Input material:
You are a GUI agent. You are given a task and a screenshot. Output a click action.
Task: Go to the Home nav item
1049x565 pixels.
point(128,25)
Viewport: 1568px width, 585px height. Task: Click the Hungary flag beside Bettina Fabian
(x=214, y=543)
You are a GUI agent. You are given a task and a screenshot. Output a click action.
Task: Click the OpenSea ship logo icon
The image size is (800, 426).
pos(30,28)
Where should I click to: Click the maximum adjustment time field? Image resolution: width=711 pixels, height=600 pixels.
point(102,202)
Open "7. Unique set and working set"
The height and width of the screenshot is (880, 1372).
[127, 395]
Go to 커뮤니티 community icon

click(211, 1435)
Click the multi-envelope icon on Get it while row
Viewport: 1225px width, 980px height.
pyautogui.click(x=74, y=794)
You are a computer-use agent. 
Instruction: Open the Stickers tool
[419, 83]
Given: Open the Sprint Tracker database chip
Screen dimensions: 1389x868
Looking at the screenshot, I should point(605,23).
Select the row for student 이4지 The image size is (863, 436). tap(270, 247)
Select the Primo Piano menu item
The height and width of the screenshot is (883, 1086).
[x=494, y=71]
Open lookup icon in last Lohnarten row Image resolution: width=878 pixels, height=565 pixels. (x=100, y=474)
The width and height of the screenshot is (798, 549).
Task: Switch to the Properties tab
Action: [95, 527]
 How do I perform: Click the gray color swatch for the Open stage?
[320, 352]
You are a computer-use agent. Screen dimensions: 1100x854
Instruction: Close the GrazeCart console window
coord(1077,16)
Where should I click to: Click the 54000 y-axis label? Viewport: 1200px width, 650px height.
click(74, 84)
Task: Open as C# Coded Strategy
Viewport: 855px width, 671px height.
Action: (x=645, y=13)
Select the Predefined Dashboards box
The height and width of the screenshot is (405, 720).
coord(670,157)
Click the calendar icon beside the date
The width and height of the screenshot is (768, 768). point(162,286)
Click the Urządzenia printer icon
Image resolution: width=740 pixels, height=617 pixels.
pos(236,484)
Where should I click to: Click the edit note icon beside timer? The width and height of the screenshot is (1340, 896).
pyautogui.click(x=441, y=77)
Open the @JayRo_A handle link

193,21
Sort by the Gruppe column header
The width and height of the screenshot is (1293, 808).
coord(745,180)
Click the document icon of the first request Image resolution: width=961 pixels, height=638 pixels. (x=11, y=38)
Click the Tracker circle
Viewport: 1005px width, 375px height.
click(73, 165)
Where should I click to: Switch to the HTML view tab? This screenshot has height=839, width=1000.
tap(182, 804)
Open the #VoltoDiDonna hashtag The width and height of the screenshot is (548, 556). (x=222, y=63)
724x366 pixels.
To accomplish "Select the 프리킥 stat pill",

What is being asked: Each line of the data above is to be set down exactly.

Response to this exercise:
You are a GUI agent. You are given a task and a screenshot. Output a click action.
Task: Go to the Home nav item
1049x565 pixels.
point(128,25)
Viewport: 1568px width, 585px height. Task: Click the Hungary flag beside Bettina Fabian
(x=214, y=543)
You are a GUI agent. You are given a task and a screenshot. Output a click action.
Task: Click the OpenSea ship logo icon
The image size is (800, 426).
pos(30,28)
Where should I click to: Click the maximum adjustment time field? Image resolution: width=711 pixels, height=600 pixels.
point(102,202)
Open "7. Unique set and working set"
The height and width of the screenshot is (880, 1372).
[127, 395]
Go to 커뮤니티 community icon

click(211, 1435)
Click the multi-envelope icon on Get it while row
Viewport: 1225px width, 980px height.
pyautogui.click(x=74, y=794)
You are a computer-use agent. 
Instruction: Open the Stickers tool
[419, 83]
Given: Open the Sprint Tracker database chip
Screen dimensions: 1389x868
Looking at the screenshot, I should point(605,23).
Select the row for student 이4지 The image size is (863, 436). tap(270, 247)
Select the Primo Piano menu item
The height and width of the screenshot is (883, 1086).
[x=494, y=71]
Open lookup icon in last Lohnarten row Image resolution: width=878 pixels, height=565 pixels. (x=100, y=474)
The width and height of the screenshot is (798, 549).
Task: Switch to the Properties tab
Action: [95, 527]
 How do I perform: Click the gray color swatch for the Open stage?
[320, 352]
You are a computer-use agent. Screen dimensions: 1100x854
Instruction: Close the GrazeCart console window
coord(1077,16)
Where should I click to: Click the 54000 y-axis label? Viewport: 1200px width, 650px height.
click(74, 84)
Task: Open as C# Coded Strategy
Viewport: 855px width, 671px height.
Action: (x=645, y=13)
Select the Predefined Dashboards box
The height and width of the screenshot is (405, 720).
coord(670,157)
Click the calendar icon beside the date
The width and height of the screenshot is (768, 768). point(162,286)
Click the Urządzenia printer icon
Image resolution: width=740 pixels, height=617 pixels.
pos(236,484)
Where should I click to: Click the edit note icon beside timer? The width and height of the screenshot is (1340, 896).
pyautogui.click(x=441, y=77)
Open the @JayRo_A handle link

193,21
Sort by the Gruppe column header
The width and height of the screenshot is (1293, 808).
coord(745,180)
Click the document icon of the first request Image resolution: width=961 pixels, height=638 pixels. (x=11, y=38)
Click the Tracker circle
Viewport: 1005px width, 375px height.
click(73, 165)
Where should I click to: Switch to the HTML view tab? This screenshot has height=839, width=1000.
tap(182, 804)
Open the #VoltoDiDonna hashtag The width and height of the screenshot is (548, 556). (x=222, y=63)
724x366 pixels.
To accomplish "Select the 프리킥 stat pill",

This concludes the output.